◆ **Problem description**:
Could you please find each line in the records that contains the word "agent" and copy it?

Dataset records
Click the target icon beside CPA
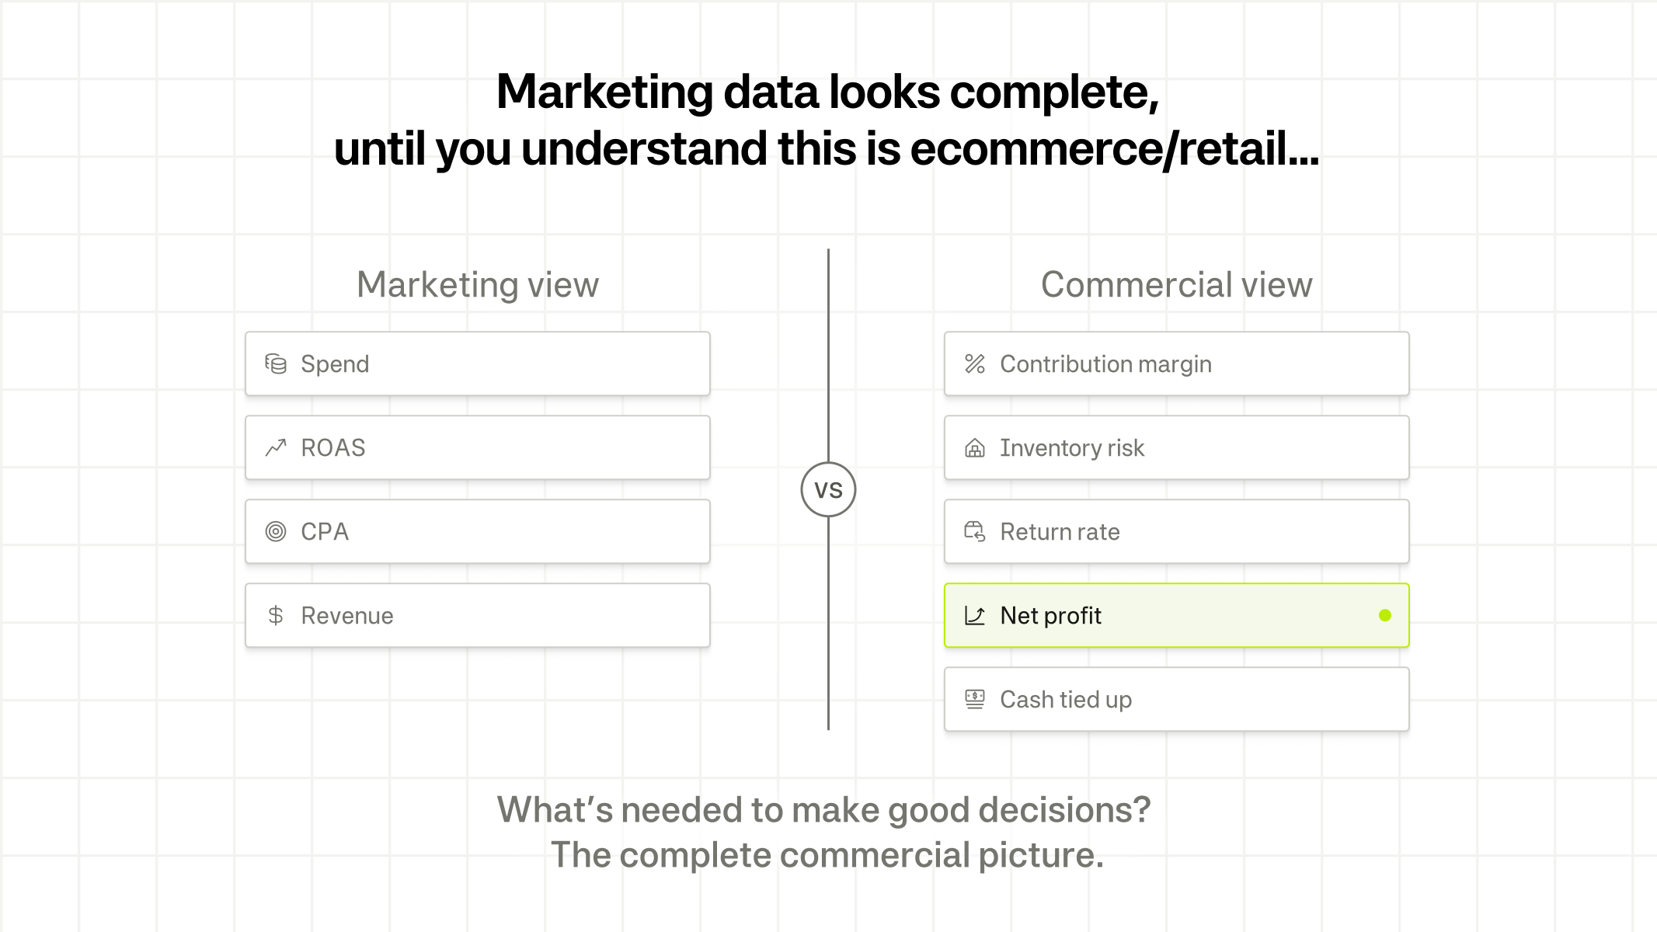[276, 532]
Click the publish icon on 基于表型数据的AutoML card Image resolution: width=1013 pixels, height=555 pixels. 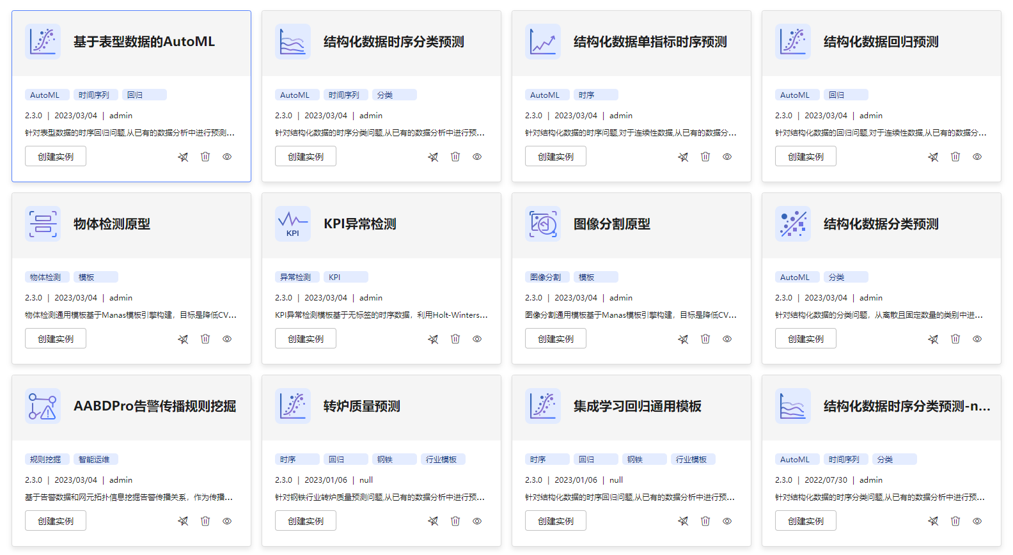pyautogui.click(x=183, y=157)
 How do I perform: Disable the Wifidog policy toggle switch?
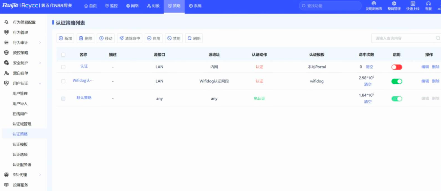tap(396, 81)
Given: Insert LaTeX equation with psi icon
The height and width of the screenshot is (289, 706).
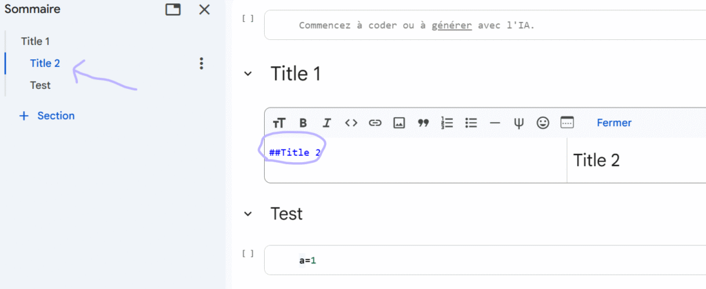Looking at the screenshot, I should 518,123.
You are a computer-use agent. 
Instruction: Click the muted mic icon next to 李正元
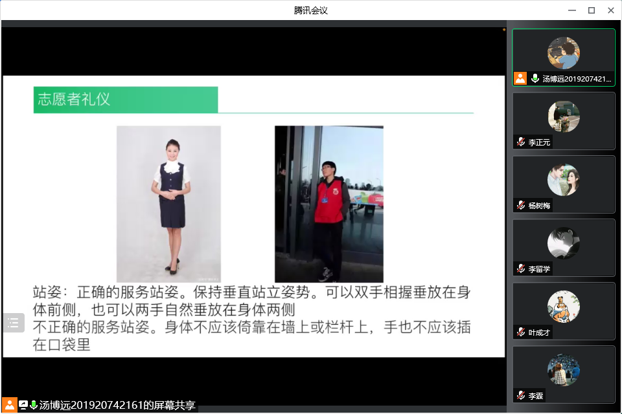pyautogui.click(x=520, y=142)
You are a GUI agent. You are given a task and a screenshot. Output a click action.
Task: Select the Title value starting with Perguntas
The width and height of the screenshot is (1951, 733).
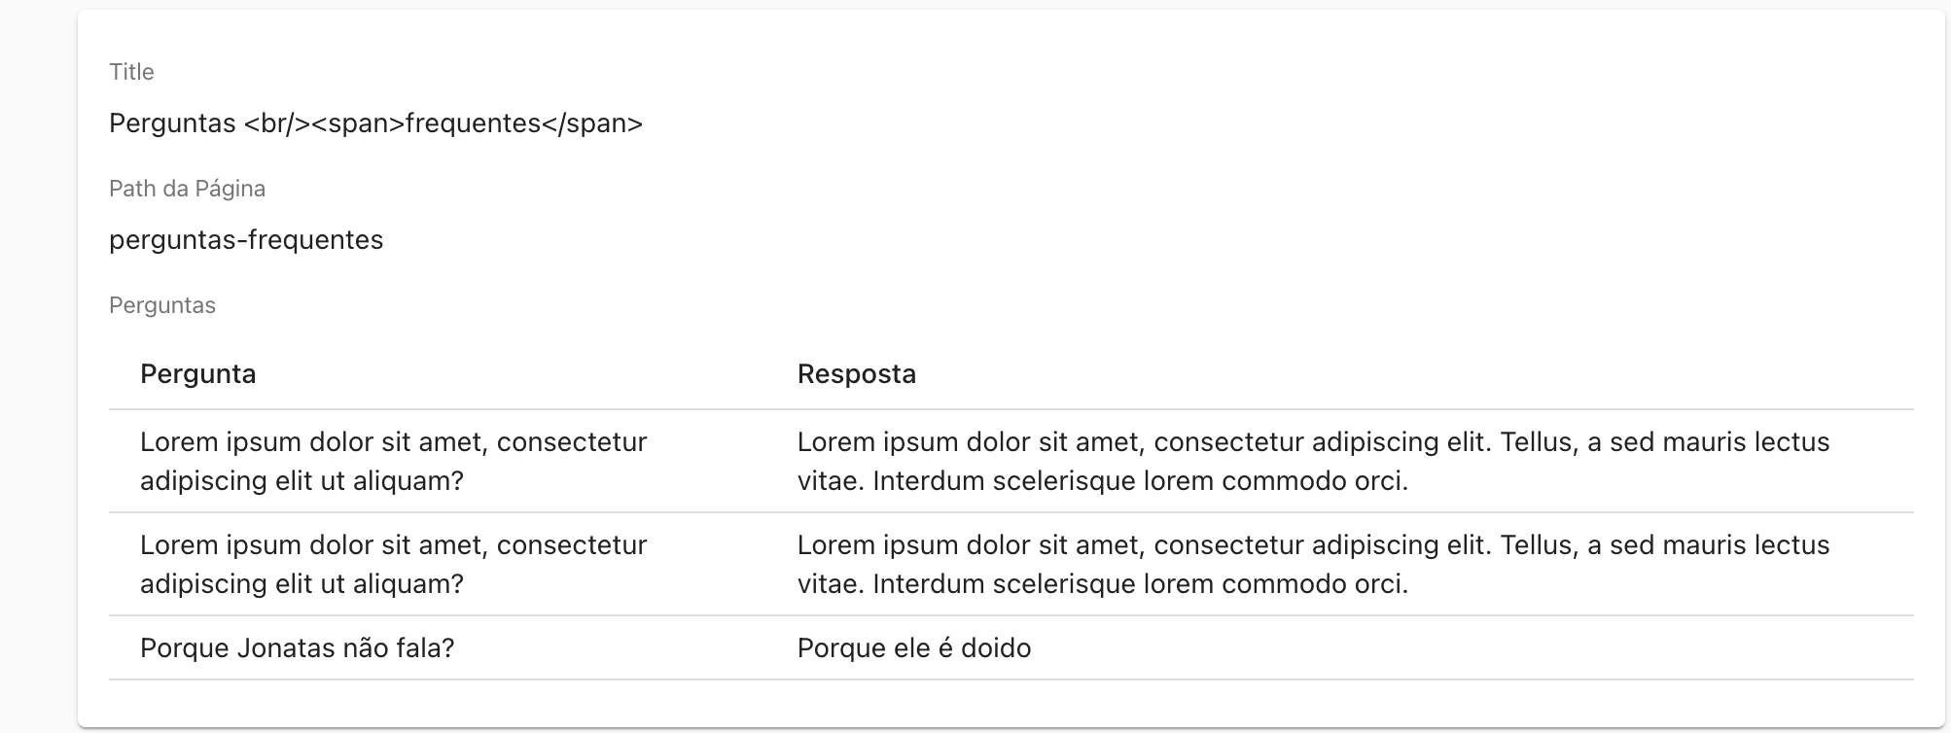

◆ **Answer area**:
You are a computer-use agent. 
You are a GUI agent. You are given a task and a screenshot. Output a click action.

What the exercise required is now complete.